▶ **Set problem**
Summarize the notes on Haskell's foreign function interface below in three sentences.

# START OF Passage to read

Foreign function interface (FFI)

• Can import foreign functions like this:

  foreign import ccall unsafe "stdlib.h malloc"
      c_malloc :: CSize -> IO (Ptr a)
  foreign import ccall unsafe "stdlib.h free"
      c_free :: Ptr a -> IO ()

  • ccall says use C calling convention (also cplusplus and few others)
  • unsafe promises the C function will not call back into Haskell
  • unafe faster than safe, but gives undefined results if call triggers GC
• Spec for import string: "[static] [c-header] [&][c-name]"
  • static optional unless c-name is dynamic or wrapper
  • c-header is a single .h file with the declaration (ignored by GHC)
  • "&" imports pointer rather than function (required for FunPtrs)
• See language spec for other FFI features
  • Call C function pointers or turn Haskell functions into C function pointers
  • Export Haskell functions for static linking to C code

FFI types

• FFI function arguments must be basic foreign types
  • Char, Int, Double, Float, Bool, Int8, Int16, Int32, Int64, Word8, Word16, Word32, Word64, Ptr a, FunPtr a, and StablePtr a
  • Also accepts any type or newtype wrappers for basic types (CInt, CChar, etc.)
    [Documentation incorrectly says data CInt, but :i in GHCI reveals truth.]
• FFI function results can be
  • Any valid argument type
  • () (for functions returning void)
  • IO a where a is either of the above two
• Place result in IO if function has side effects or non-determinism

  • Okay to omit if it is a pure C function:

    foreign import ccall unsafe "arpa/inet.h ntohl"
        ntohl :: Word32 -> Word32

  • Haskell can't check C purity, so omitting IO can cause problems

hsc2hs

• How to access C constants and data structures?

  struct mystruct {
    char *name;
    int value;
  };

  • Might model with opaque placeholder type

  data MyStruct           -- no constructors, just a placeholder
  getValue :: Ptr MyStruct -> IO CInt
  getValue ptr = peek $ ptr `plusPtr` 8 -- breaks on 32-bit arch

• hsc2hs is pre-processor that lets you compute C values

  #include "myheader.h"

# END OF Passage to read
# START OF Source data

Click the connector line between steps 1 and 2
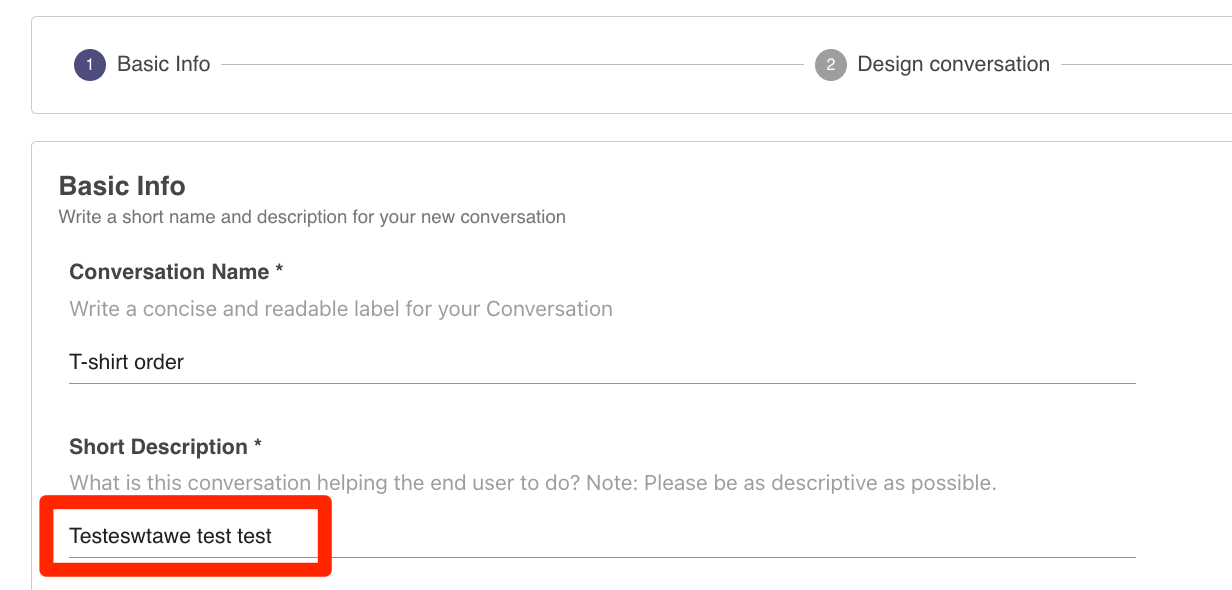Image resolution: width=1232 pixels, height=590 pixels. coord(512,65)
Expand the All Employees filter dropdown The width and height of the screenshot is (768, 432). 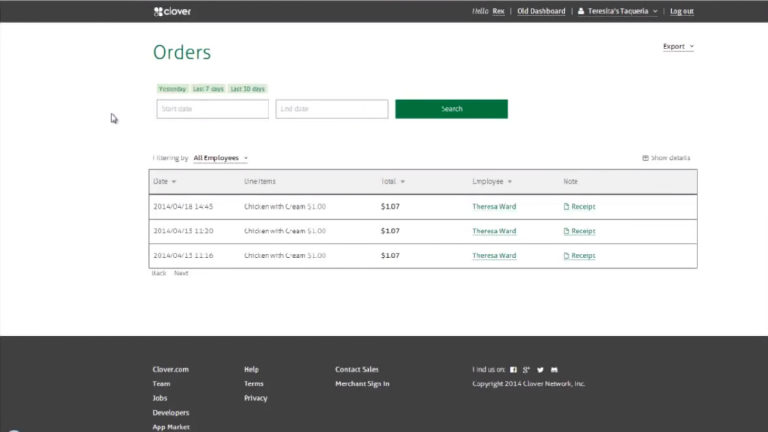[x=220, y=158]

# END OF Source data

▶ **Response to the task**
C functions are brought into Haskell with foreign import declarations that give a calling convention such as ccall, an optional unsafe marker promising that the C function will not call back into Haskell, and an import string naming an optional header and the C name, with "&" importing a pointer instead of a function. Arguments must be basic foreign types or type or newtype wrappers for them such as CInt, while results may also be () or IO around either kind, and IO should wrap results of functions with side effects or non-determinism because Haskell can't check C purity. To access C constants and data structures, the hsc2hs pre-processor lets you compute C values.